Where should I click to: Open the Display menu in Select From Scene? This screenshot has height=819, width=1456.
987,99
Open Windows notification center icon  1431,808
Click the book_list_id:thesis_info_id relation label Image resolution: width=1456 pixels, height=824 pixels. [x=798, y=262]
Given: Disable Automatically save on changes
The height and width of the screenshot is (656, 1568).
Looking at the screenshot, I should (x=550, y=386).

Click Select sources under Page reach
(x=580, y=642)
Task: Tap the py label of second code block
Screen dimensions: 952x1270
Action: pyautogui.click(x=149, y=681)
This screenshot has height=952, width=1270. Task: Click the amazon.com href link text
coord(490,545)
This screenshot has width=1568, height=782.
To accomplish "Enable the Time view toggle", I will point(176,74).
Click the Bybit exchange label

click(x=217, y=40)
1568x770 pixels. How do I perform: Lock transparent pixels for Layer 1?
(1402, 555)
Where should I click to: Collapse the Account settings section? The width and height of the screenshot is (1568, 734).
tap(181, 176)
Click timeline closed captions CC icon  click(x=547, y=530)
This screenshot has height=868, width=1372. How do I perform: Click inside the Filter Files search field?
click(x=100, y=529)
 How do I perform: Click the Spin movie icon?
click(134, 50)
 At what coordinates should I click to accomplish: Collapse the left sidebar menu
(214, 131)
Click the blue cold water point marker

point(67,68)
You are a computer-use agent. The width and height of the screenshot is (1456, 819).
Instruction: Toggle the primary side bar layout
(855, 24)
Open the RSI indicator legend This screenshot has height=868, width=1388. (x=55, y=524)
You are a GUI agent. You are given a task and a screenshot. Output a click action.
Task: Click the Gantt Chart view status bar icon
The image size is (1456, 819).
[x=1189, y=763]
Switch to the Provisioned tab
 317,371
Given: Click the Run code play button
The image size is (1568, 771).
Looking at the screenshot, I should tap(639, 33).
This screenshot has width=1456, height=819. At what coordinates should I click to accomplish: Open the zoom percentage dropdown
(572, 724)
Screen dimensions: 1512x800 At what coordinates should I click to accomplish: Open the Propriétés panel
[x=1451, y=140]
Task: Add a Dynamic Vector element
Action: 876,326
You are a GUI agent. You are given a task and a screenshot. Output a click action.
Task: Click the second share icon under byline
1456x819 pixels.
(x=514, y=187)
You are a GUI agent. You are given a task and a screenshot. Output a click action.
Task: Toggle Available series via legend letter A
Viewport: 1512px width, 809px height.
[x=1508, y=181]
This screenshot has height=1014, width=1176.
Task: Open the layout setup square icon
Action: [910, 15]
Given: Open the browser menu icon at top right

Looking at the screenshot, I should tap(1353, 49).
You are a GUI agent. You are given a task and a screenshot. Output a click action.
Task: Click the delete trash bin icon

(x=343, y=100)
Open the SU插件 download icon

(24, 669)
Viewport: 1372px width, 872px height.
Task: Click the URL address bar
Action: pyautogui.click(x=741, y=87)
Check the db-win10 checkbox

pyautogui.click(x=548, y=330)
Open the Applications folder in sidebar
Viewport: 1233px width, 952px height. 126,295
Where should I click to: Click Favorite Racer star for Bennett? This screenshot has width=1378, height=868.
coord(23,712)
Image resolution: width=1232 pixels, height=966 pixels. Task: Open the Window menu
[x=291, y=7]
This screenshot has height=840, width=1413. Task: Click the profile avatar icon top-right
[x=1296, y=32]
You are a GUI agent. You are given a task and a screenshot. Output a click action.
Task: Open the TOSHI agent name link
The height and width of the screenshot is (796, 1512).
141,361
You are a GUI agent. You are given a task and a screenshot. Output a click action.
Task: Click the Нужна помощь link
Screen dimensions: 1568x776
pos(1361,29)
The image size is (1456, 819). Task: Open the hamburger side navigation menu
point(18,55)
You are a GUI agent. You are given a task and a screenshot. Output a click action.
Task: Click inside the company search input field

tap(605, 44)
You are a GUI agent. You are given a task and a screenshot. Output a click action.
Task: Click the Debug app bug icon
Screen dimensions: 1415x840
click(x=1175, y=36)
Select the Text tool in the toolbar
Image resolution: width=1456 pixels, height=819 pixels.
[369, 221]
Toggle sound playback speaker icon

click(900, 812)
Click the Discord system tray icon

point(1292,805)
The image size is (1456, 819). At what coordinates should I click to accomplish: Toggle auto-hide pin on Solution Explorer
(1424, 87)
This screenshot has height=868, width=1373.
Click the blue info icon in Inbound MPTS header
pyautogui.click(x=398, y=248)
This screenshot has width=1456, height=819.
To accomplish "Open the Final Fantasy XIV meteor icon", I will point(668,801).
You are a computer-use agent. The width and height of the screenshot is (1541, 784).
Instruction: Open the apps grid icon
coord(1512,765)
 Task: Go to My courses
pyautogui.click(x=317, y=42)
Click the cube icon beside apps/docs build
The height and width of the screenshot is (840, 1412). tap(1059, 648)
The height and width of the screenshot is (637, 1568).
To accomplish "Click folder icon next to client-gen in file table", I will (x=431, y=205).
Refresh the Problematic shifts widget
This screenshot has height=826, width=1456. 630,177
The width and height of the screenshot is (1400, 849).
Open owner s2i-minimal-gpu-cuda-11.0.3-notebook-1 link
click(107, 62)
------
## Work required:
Go through the material and copy out every line with "legend" in it.

## Worked solution:
Open the RSI indicator legend This screenshot has height=868, width=1388. (x=55, y=524)
Task: Toggle Available series via legend letter A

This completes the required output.